**DATA LISTING**
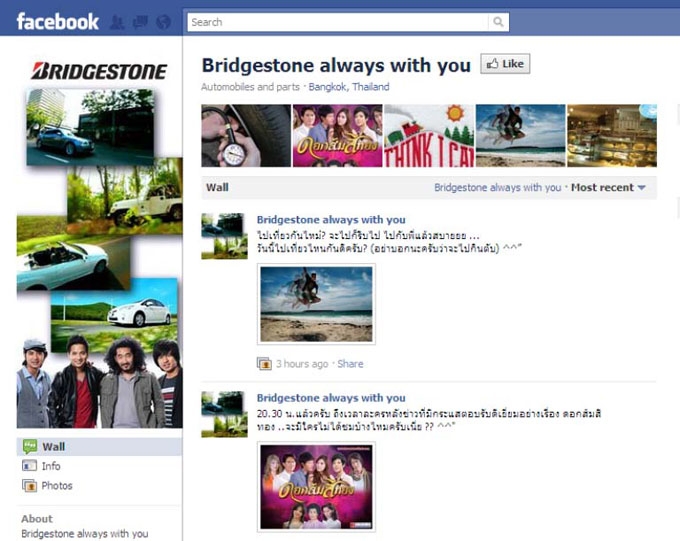The image size is (680, 541).
Task: Expand the Most recent sort dropdown
Action: click(x=608, y=187)
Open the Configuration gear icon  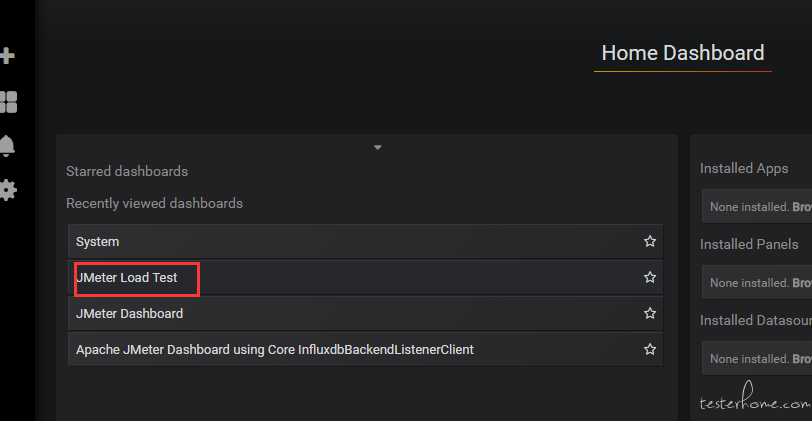click(7, 190)
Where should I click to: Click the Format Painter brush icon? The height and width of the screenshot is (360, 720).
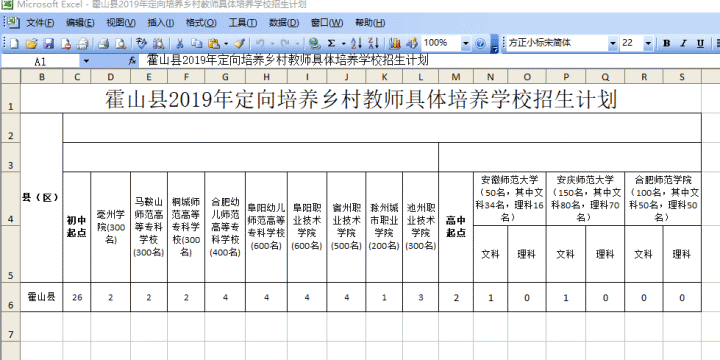239,44
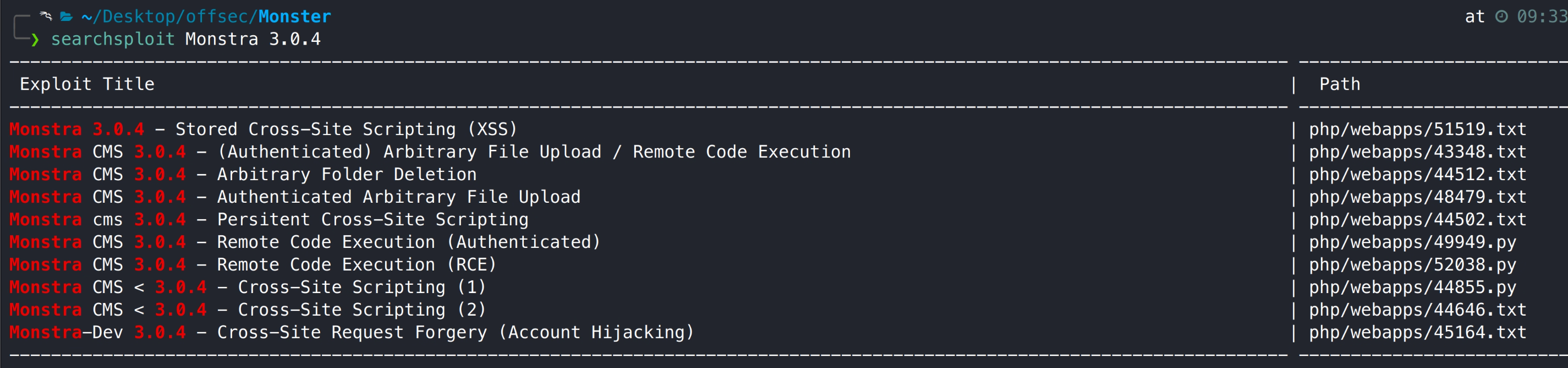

**WHAT TO WORK ON**
Starting from the line containing "Where should I", repeat each line exactly through the end of the entries, including the last, while leaving pictures out.

**RESPONSE**
Where should I click to: Click the Format Painter brush icon? The height and width of the screenshot is (360, 720).
239,44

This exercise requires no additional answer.